• [PROBLEM STATEMENT]
Carry on the guide to generating alt text for product images from the point where it stops.

• [READING TEXT]
· · · · · · ·

How to use (example)

Scenario: You run an online furniture store. You have 340 product images that currently have no alt text, and your accessibility audit flagged this as a critical issue.

Input

Images: [product-image-urls.csv with 340 rows]
Context: E-commerce product pages, furniture retailer
Product data available: Yes (product name, category, color, material from catalog)
Target locale: en-US
Output format: CSV with columns: image_url, alt_text, image_type, confidence
Flag decorative images: Yes

What the skill produces (sample rows)

image_url,alt_text,image_type,confidence
/images/sofa-oslo-grey-front.jpg,"Oslo 3-seater sofa in light grey linen, front view",informative,high
/images/sofa-oslo-grey-detail.jpg,"Close-up of Oslo sofa armrest showing linen texture and solid oak leg",informative,high
/images/divider-wave.svg,"",decorative,high
/images/sofa-oslo-lifestyle.jpg,"Oslo sofa styled in a Scandinavian living room with a floor lamp and coffee table",informative,medium
/images/badge-free-shipping.png,"Free shipping on orders over $150",informative,high

Confidence flags explained:

  • high — Image content is clear and the description is reliable
  • medium — Image is ambiguous (lifestyle shot with multiple focal points); review recommended
  • low — Image is low resolution, heavily cropped, or content is unclear; manual review required

Variations

  • Audit mode: Provide existing alt text alongside images. The skill reviews and scores each one, returning suggested improvements rather than generating from scratch.
  • Caption mode: Add output: captions to get longer, editorial-style captions (2–3 sentences) suitable for figure elements or image galleries.
  • Single image: Works just as well for one image — paste the URL and describe the page context, and you’ll get alt text in seconds.

Permissions & Risks

Required permissions: Images (read access to image files or URLs)
Risk level: Low

The skill reads image content and returns text. It does not modify images, write to your CMS, or publish anything. The primary risk is inaccurate descriptions for ambiguous images — particularly lifestyle photography where the intended focal point isn’t obvious. Always review medium- and low-confidence outputs before publishing.

A secondary consideration: privacy in images. If your image library contains photos of identifiable people (staff photos, user-generated content), be aware that the skill will describe visible individuals. Review your privacy policy before processing images of real people at scale.


Troubleshooting

  1. Alt text describes the wrong focal point in a product image
    This happens when a product image has a busy background or multiple items. Add a primary_subject field to your input: primary_subject: "Oslo sofa". The skill will anchor its description to that subject.

  2. Decorative images are being marked as informative
    Decorative detection relies on visual cues (solid colors, abstract patterns, no text). If your decorative images contain text or icons, add a decorative_patterns list to your input specifying filename patterns like divider-*, bg-*, texture-*.

· · · · · · ·

• [STORED DATA]

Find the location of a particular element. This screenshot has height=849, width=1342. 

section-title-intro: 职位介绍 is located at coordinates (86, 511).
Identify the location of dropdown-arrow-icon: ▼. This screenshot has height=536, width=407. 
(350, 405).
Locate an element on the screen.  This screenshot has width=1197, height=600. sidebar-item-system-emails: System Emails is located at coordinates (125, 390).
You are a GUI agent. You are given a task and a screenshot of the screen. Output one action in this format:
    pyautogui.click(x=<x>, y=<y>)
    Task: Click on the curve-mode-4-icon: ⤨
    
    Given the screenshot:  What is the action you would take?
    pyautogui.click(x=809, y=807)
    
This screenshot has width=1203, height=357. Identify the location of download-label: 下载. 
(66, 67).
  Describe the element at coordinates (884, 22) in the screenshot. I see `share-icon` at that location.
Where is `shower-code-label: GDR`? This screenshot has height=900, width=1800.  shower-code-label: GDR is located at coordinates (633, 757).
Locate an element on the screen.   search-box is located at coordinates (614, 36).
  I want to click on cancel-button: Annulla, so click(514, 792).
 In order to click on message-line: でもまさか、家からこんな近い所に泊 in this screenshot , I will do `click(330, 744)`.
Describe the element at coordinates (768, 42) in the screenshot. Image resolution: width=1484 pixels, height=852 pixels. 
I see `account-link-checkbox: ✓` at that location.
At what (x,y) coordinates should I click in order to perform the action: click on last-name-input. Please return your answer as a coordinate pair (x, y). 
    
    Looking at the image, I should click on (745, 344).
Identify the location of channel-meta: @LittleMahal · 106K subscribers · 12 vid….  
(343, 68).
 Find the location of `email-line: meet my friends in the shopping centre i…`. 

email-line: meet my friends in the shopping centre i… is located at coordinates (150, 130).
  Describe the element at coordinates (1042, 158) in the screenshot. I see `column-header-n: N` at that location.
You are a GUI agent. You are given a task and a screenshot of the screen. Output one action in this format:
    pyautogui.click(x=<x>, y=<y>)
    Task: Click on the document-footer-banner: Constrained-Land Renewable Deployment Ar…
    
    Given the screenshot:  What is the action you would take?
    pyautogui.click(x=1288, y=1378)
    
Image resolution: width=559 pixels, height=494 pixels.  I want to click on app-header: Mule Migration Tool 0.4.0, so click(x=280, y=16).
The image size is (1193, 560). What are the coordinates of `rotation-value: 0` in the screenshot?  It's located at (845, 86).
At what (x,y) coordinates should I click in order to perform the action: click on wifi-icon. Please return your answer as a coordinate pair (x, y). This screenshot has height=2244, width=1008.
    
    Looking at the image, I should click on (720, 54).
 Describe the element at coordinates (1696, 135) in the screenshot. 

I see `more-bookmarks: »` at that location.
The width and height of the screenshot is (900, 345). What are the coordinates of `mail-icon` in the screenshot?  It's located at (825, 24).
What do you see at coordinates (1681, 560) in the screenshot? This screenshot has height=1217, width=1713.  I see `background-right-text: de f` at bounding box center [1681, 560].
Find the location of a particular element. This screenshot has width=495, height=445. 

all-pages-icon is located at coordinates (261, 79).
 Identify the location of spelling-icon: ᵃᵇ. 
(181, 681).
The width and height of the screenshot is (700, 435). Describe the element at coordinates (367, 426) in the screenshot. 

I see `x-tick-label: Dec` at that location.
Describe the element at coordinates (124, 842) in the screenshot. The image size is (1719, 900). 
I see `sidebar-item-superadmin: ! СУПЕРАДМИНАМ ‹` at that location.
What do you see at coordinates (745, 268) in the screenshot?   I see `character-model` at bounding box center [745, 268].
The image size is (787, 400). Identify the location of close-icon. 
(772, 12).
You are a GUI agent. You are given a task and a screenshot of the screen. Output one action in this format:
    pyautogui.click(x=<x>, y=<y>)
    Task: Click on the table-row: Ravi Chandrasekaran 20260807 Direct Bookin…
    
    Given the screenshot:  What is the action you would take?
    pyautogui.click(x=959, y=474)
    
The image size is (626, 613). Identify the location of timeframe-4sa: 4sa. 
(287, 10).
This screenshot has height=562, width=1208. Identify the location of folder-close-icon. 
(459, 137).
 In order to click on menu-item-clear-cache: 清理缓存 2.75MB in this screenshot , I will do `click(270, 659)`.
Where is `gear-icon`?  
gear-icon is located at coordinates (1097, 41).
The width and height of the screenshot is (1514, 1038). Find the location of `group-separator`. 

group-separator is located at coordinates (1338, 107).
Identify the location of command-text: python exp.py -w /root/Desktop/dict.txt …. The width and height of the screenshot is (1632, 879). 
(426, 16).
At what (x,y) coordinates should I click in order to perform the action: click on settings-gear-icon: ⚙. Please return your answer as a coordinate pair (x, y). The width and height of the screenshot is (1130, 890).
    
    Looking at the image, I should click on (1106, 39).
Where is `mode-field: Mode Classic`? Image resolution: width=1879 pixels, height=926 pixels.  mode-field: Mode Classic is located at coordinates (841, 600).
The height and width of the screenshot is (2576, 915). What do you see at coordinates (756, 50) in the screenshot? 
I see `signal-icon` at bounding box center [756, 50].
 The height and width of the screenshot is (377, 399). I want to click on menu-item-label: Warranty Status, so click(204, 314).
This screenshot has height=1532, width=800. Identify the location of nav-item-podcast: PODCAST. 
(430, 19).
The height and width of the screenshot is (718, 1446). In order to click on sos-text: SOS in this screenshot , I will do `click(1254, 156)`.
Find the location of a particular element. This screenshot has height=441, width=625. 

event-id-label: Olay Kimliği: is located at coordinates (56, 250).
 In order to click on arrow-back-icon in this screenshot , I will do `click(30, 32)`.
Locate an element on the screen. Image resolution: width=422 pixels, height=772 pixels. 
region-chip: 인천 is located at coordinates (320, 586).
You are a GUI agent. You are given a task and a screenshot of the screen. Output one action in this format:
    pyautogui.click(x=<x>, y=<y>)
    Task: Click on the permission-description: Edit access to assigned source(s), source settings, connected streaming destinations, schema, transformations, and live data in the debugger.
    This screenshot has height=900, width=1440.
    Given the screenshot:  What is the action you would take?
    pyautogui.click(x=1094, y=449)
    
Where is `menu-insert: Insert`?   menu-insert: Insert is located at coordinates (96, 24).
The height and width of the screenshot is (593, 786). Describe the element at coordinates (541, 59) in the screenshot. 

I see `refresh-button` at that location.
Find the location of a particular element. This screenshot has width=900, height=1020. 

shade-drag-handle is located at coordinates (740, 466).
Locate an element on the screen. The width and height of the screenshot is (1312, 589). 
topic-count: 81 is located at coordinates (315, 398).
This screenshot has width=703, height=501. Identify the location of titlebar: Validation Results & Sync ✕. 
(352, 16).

· · · · · · ·

• [RESPONSE TO THIS EXERCISE]
  3. Alt text is too long for your CMS character limit
    Specify a max_characters: 100 constraint. The skill will prioritize the most important descriptive elements and truncate gracefully rather than cutting mid-sentence.

  4. Multilingual output uses the wrong regional variant
    Specify the full locale code rather than just the language: es-MX instead of es, or pt-BR instead of pt. This ensures the skill uses the correct regional vocabulary and avoids terms that are correct in one country but awkward or wrong in another.

  5. Existing alt text audit returns too many false positives
    If the skill flags alt text that you consider acceptable, adjust the strictness level: wcag_level: AA (default) or wcag_level: A for a more permissive check. You can also add a skip_patterns list for alt text formats your team has deliberately chosen.

  6. Batch processing stalls on large image sets
    Process in chunks of 50–100 images rather than submitting all 340 at once. Large batches can hit memory limits depending on image file sizes. The CSV output format makes it easy to merge results from multiple runs.


Alternatives

  • Azure Computer Vision API — Microsoft’s image analysis API generates captions and tags programmatically. More powerful for custom integrations but requires developer setup and API billing management.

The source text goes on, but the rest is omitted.